[Data to examine]
.....

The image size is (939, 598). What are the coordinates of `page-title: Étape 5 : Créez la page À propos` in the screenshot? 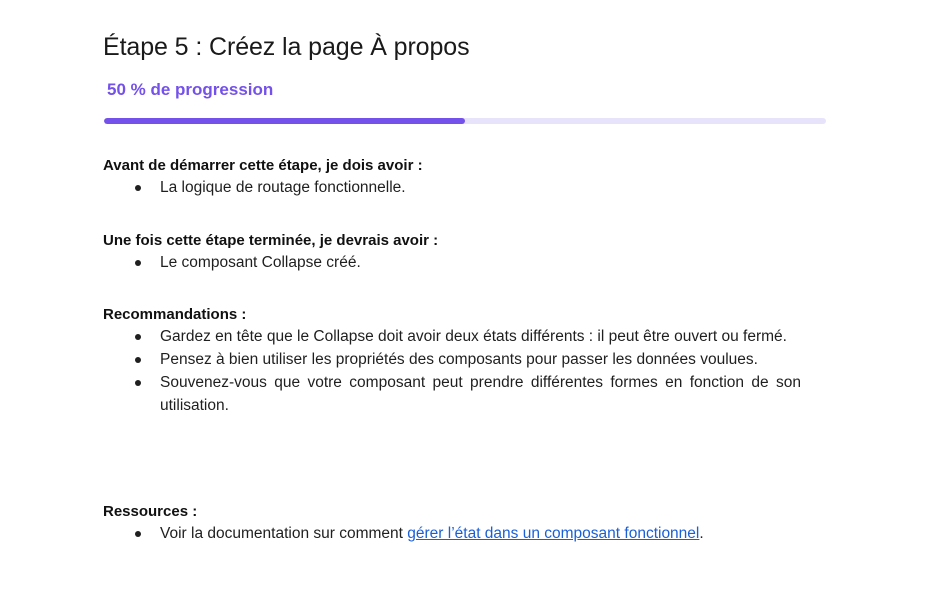 It's located at (286, 47).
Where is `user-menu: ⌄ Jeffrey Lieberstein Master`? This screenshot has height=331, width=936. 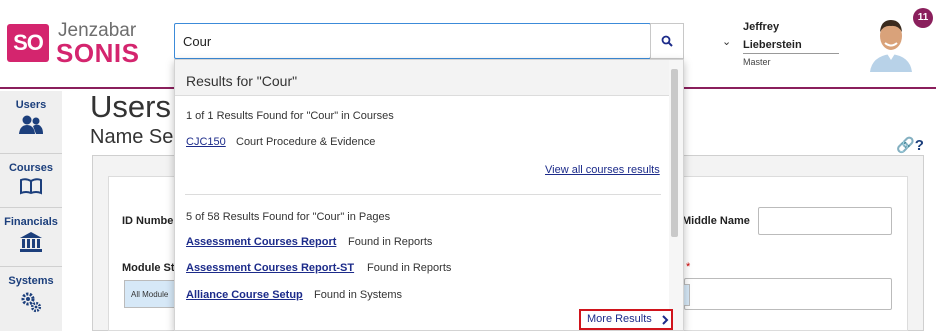
user-menu: ⌄ Jeffrey Lieberstein Master is located at coordinates (782, 44).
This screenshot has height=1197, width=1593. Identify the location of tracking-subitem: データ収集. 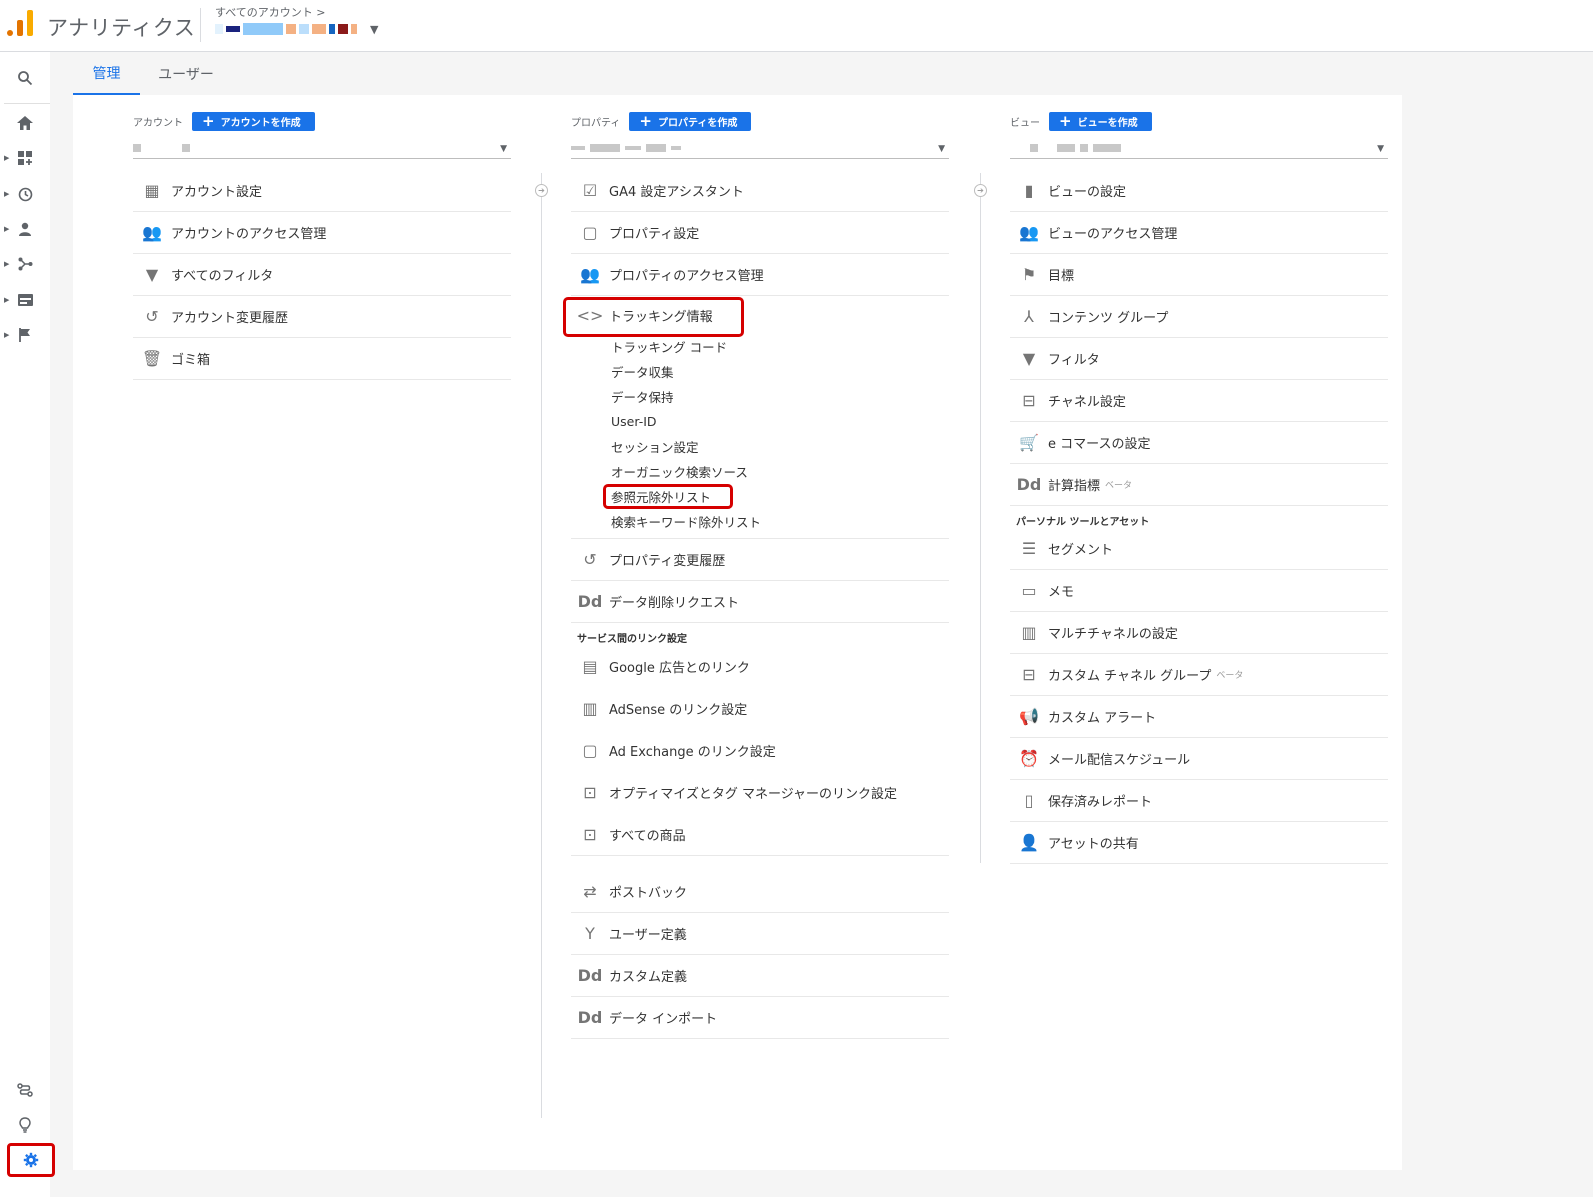
(760, 372).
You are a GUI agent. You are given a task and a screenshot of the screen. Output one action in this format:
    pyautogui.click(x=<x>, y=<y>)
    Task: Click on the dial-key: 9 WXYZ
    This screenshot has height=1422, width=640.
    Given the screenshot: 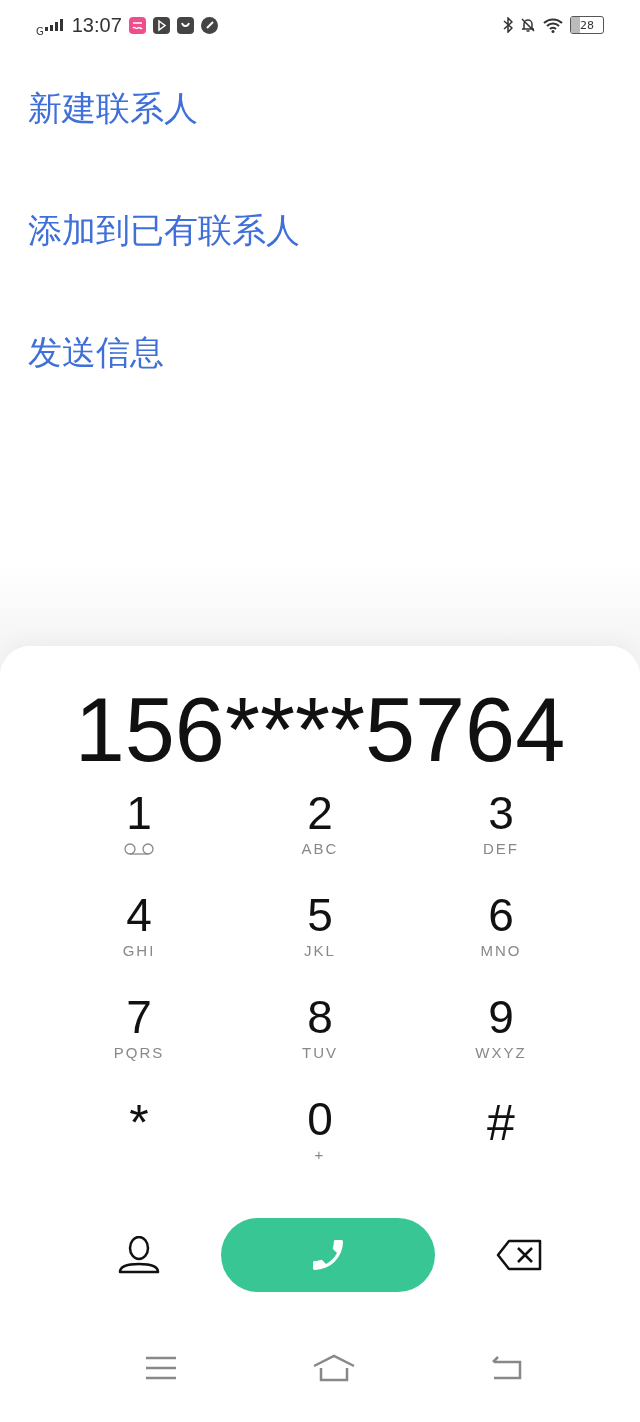 What is the action you would take?
    pyautogui.click(x=501, y=1043)
    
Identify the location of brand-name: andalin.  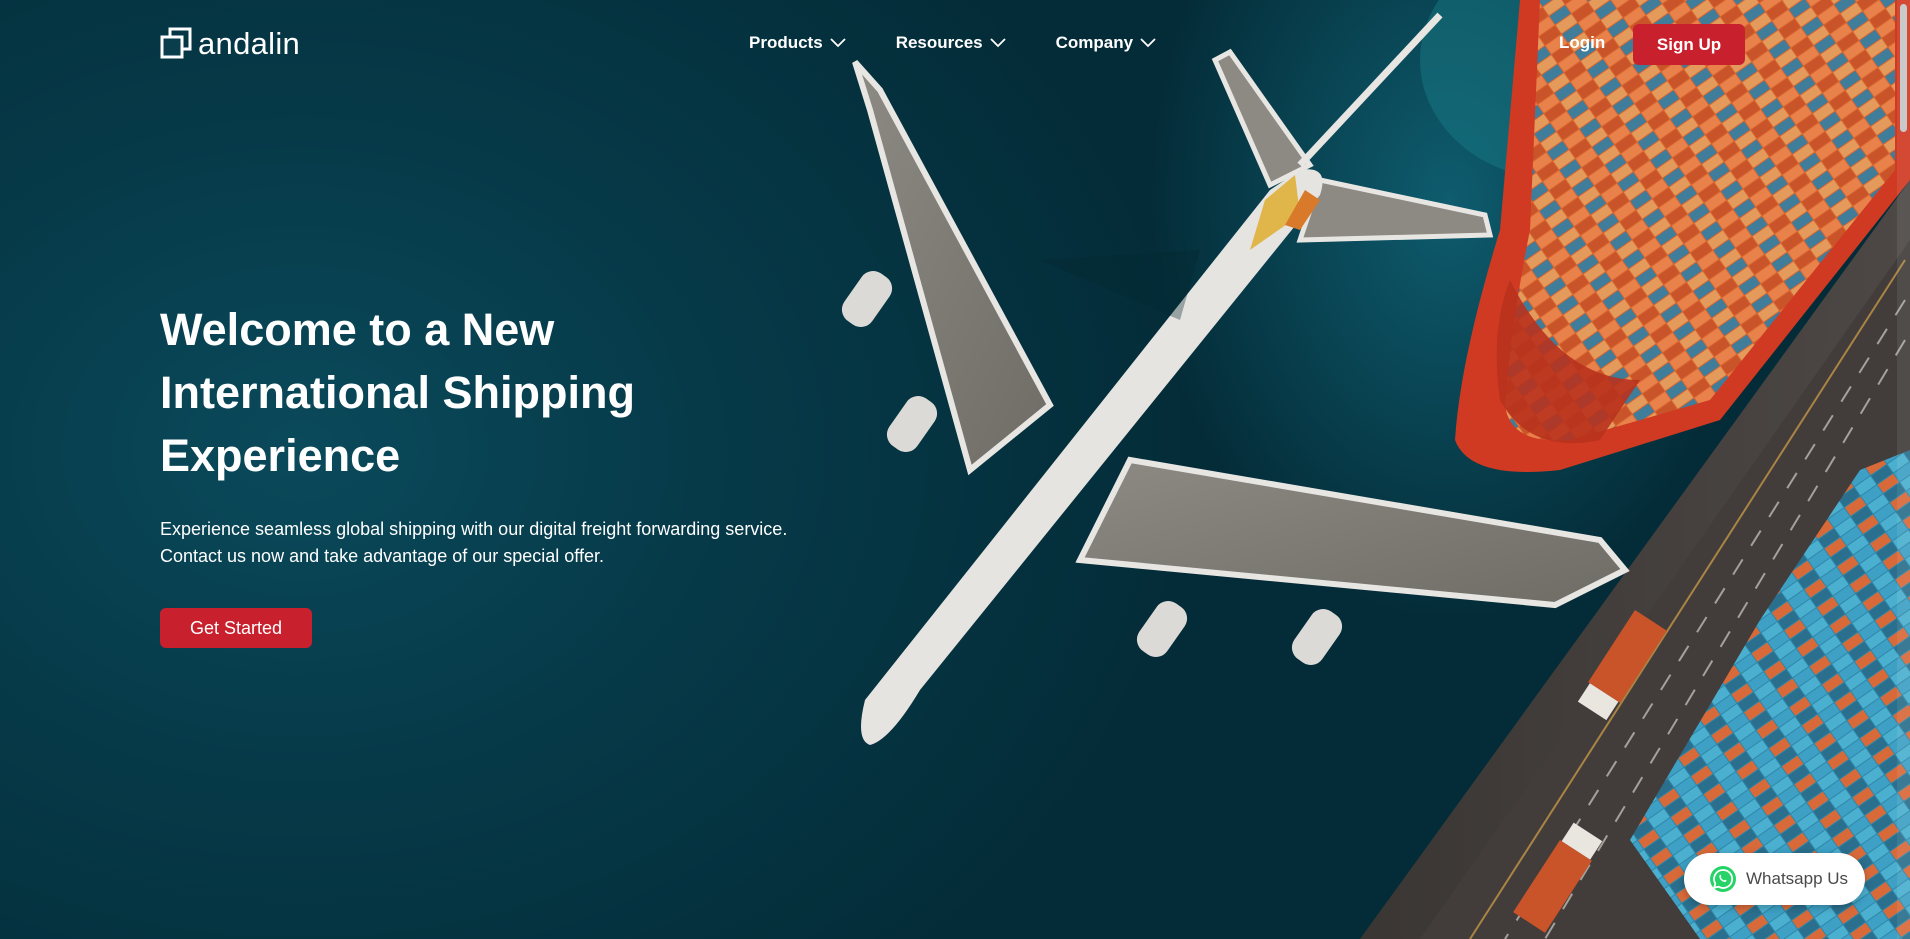
(250, 44).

.....

[Your goal]
Copy the stretch of data above from the line containing "This screenshot has height=1197, width=1593." through the line containing "(760, 372)." word for word. Leave the pictures out.

[Output of the exercise]
This screenshot has height=1197, width=1593. Identify the location of tracking-subitem: データ収集. 
(760, 372).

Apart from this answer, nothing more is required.